Getoonde tekst:
▼

NIGERIA – sloppenbewoners moeten wijken voor verfraaiing van tuinstad Port Harcourt

“We hebben erg geleden. Toen de bulldozers kwamen, verloren we alles. De kookpotten, de tv, de ijskast, veel dingen. Onze kleren, de boeken van de kinderen, de geboortecertificaten. Die nacht hebben we in de regen geslapen”, zo vertelt Love Basett Okpadio, een van de meer dan 13.000 bewoners van Njemanze die hun huizen op 28 augustus 2009 weggebulldozerd zagen in de eerste fase van de grootschalige verfraaiingswerken die de gouverneur van Rivers State bij zijn aantreden in 2007 aankondigde. Ze moesten plaatsmaken voor het cinemacomplex Silverbird, een duur hotel en een shoppingcenter die ‘in een straal van 2 kilometer niet ontsierd mochten worden door ongewenste gebouwen’.

▲

Ga verder met de tekst over de ontruimingen in Port Harcourt, aansluitend op de laatste zin. De regels hierna vormen los materiaal, apart van de tekst over de ontruimingen in Port Harcourt.

Aangeleverde gegevens:
▼

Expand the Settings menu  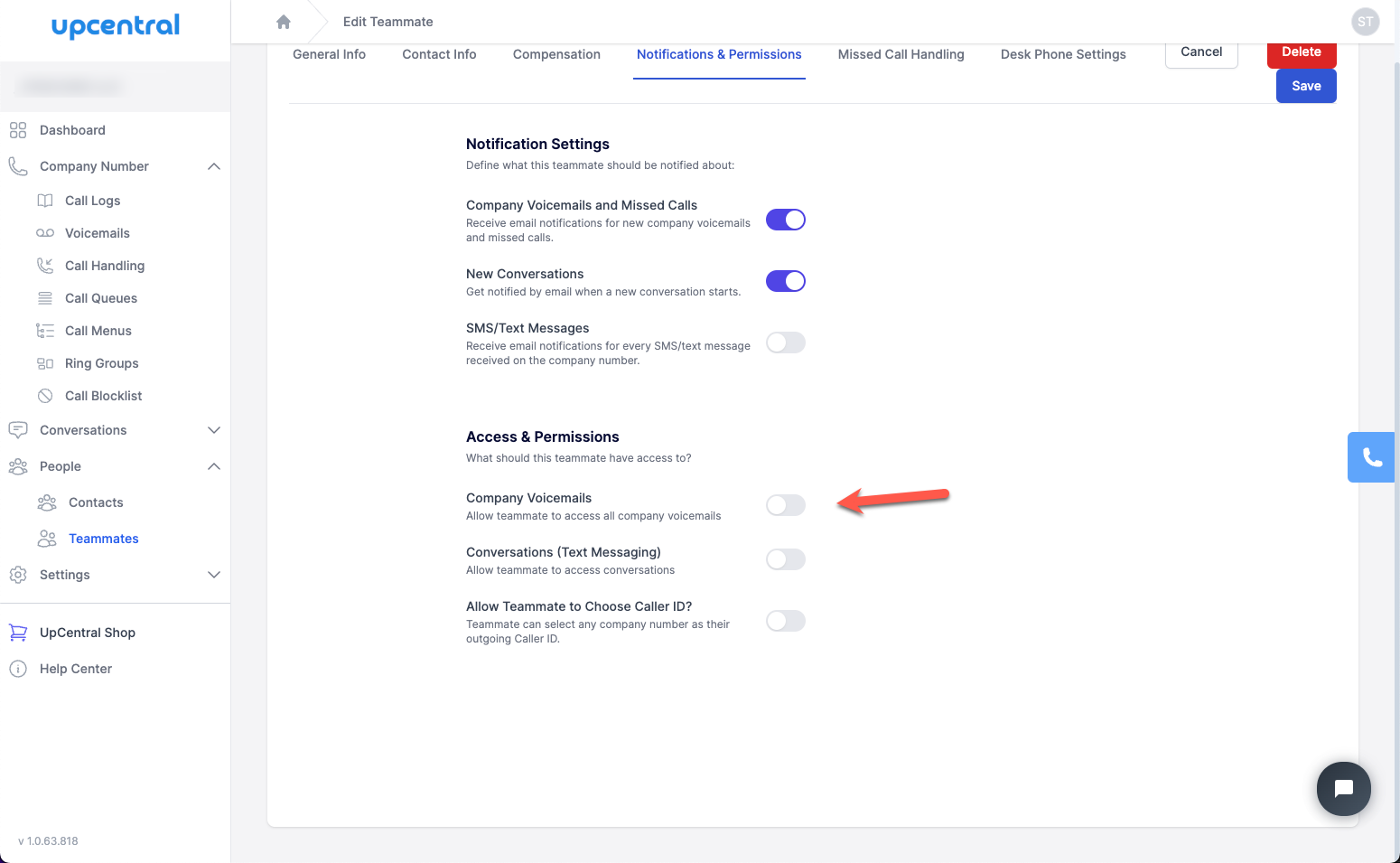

▲

Antwoordvak:
Okpadio’s getuigenis is opgenomen in het nieuwe Amnesty rapport Just Move Them, over de gedwongen ontruimingen in Port Harcourt. Daarin wordt tevens gesteld dat de politie in oktober vorig jaar het vuur opende tijdens een demonstratie tegen nieuwe onteigeningen. Daarbij vielen zes doden.

Dat er in het centrum van de Nigeriaanse olie-industrie aan stadsvernieuwing wordt gedaan, is ongetwijfeld wenselijk. Dit in de jaren twintig naar Brits ‘tuinsteden’-model gestichte oord zag zijn bevolking de voorbije decennia immers exploderen, tot minstens 1,2 miljoen inwoners. De oude stad ligt op hoger terrein, waar de huurprijzen onbetaalbaar zijn voor de rurale inwijkelingen. Die komen aan de oevers van de delta terecht, op grond die op het water is gewonnen en die door de klimaatverandering een hoger risico loopt op overstromingen.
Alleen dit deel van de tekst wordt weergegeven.